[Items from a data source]
>> Begin

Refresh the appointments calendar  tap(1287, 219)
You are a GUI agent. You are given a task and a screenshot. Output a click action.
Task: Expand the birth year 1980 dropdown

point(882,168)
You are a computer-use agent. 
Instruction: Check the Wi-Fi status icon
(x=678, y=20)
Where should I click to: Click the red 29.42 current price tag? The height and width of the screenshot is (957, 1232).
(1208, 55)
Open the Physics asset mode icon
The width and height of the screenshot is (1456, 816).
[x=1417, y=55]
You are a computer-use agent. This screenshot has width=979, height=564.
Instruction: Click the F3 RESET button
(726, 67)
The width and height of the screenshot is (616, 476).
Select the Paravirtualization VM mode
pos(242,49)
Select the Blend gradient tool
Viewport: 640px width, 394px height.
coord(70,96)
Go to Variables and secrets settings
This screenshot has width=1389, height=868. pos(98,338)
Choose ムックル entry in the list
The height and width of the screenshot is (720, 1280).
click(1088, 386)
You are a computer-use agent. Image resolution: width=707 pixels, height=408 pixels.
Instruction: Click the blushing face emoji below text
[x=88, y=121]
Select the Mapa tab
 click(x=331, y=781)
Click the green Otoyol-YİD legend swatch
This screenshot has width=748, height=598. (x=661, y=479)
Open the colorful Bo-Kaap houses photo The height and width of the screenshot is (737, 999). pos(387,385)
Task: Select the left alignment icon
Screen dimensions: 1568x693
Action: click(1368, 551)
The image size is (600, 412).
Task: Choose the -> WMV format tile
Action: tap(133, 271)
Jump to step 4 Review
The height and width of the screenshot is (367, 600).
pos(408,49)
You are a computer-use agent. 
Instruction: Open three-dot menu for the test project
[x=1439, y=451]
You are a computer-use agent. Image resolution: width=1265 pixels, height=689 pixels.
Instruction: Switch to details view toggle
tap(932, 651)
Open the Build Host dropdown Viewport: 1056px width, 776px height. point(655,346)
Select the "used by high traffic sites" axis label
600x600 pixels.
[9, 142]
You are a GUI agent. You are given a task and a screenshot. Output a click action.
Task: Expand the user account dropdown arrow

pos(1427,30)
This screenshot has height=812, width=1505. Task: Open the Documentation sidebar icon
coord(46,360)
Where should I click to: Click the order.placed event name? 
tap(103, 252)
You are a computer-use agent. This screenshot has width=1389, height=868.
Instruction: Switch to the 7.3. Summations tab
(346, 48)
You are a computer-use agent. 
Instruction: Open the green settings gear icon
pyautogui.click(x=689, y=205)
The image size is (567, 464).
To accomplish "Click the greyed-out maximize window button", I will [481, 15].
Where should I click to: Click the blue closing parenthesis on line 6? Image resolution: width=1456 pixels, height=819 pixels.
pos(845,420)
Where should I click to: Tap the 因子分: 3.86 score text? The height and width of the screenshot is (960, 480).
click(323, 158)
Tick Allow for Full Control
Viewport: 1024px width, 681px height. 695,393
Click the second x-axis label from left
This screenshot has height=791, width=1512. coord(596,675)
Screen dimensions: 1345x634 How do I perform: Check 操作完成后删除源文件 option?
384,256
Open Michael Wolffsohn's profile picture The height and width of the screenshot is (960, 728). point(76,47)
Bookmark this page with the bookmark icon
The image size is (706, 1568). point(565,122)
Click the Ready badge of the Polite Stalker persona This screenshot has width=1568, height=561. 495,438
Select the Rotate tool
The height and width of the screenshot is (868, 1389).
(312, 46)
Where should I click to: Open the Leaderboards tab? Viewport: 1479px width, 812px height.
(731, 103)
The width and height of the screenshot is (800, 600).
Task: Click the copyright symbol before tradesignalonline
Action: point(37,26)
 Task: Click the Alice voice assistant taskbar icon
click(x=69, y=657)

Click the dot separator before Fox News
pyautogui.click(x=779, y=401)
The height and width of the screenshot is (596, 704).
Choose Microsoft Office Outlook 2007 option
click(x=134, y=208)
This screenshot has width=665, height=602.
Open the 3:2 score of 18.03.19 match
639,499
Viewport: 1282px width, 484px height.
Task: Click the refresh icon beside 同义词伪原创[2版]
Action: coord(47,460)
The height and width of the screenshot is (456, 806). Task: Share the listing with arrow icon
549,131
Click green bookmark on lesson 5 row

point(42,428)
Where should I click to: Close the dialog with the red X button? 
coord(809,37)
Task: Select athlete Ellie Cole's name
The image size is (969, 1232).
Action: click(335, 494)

>> End

Task requirements: Reproduce the items above verbatim, from the line with "You are a computer-use agent. Image resolution: width=707" to the line with "tap(103, 252)", including both of those lines.

Answer for this exercise:
You are a computer-use agent. Image resolution: width=707 pixels, height=408 pixels.
Instruction: Click the blushing face emoji below text
[x=88, y=121]
Select the Mapa tab
 click(x=331, y=781)
Click the green Otoyol-YİD legend swatch
This screenshot has width=748, height=598. (x=661, y=479)
Open the colorful Bo-Kaap houses photo The height and width of the screenshot is (737, 999). pos(387,385)
Task: Select the left alignment icon
Screen dimensions: 1568x693
Action: click(1368, 551)
The image size is (600, 412).
Task: Choose the -> WMV format tile
Action: tap(133, 271)
Jump to step 4 Review
The height and width of the screenshot is (367, 600).
pos(408,49)
You are a computer-use agent. 
Instruction: Open three-dot menu for the test project
[x=1439, y=451]
You are a computer-use agent. Image resolution: width=1265 pixels, height=689 pixels.
Instruction: Switch to details view toggle
tap(932, 651)
Open the Build Host dropdown Viewport: 1056px width, 776px height. point(655,346)
Select the "used by high traffic sites" axis label
600x600 pixels.
[9, 142]
You are a GUI agent. You are given a task and a screenshot. Output a click action.
Task: Expand the user account dropdown arrow

pos(1427,30)
This screenshot has height=812, width=1505. Task: Open the Documentation sidebar icon
coord(46,360)
Where should I click to: Click the order.placed event name? 
tap(103, 252)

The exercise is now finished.